▶ [REQUEST 1]:
Using the photo requirements, state whether each statement agrees with the text, answering yes or no and quoting the deciding words: (a) close-up photos are acceptable; (b) only the initial 40 cy of debris is to be removed; (c) before photos may be taken after some debris has already been removed.
▶ [REQUEST 2]:
According to the photo requirements, where should debris beyond the initial 40 cy be placed?

2. Photos showing all toilets are clean prior to taping them with sign.
PHOTO REQUIREMENTS:
You should take between 150-200 pictures or more – remember the more the better
No close up photos. All before during and after photos need to be of the same angle
Before pictures – includes all 4 side of the house, street sign and address and utilities (water meter,
electric meter, a/c unit etc).Must take photos of everything (inside and out) before you do any cleaning
or removing debris.
During photos – includes action photos (shows you doing the work) must be of you cleaning, removing
debris, winterizing and cutting the grass (don’t forget to trim the bushes). Please do this for each room
of the house (2-3 pics for each area).
After photos – must have photos to show everything is complete (clean, debris removed, grass is cut,
and everything is winterized-please use TNS signs). Please include 2-3 pics of the trailer loaded with the
40 cy of debris (we must have proof you hauled it off)
You should take between 150-200 pictures or more – remember the more the better
Only remove initial 40 cy of debris and place the remaining in the garage or outside shed – will be bid
and once approved we will send you back out to remove the remaining debris for an extra fee
If you come to a house with a lot of hazardous material (ex 30 gallons of paint)
Then let us know so we can inform our customer.

▶ [DATASET EXTRACT]:
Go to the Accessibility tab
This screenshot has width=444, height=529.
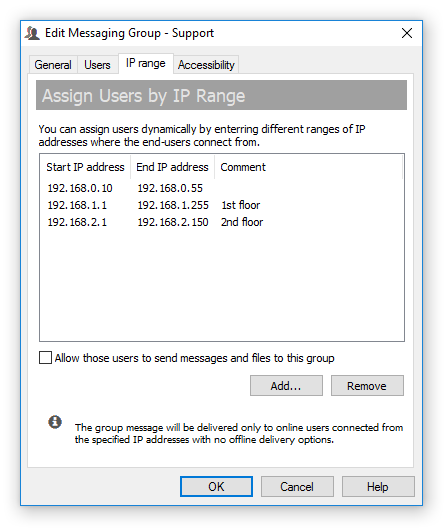point(206,64)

▶ [COMPLETE OUTPUT 1]:
(a) No: "No close up photos."
(b) Yes: "Only remove initial 40 cy of debris"
(c) No: "Must take photos of everything (inside and out) before you do any cleaning or removing debris."

▶ [COMPLETE OUTPUT 2]:
In the garage or outside shed.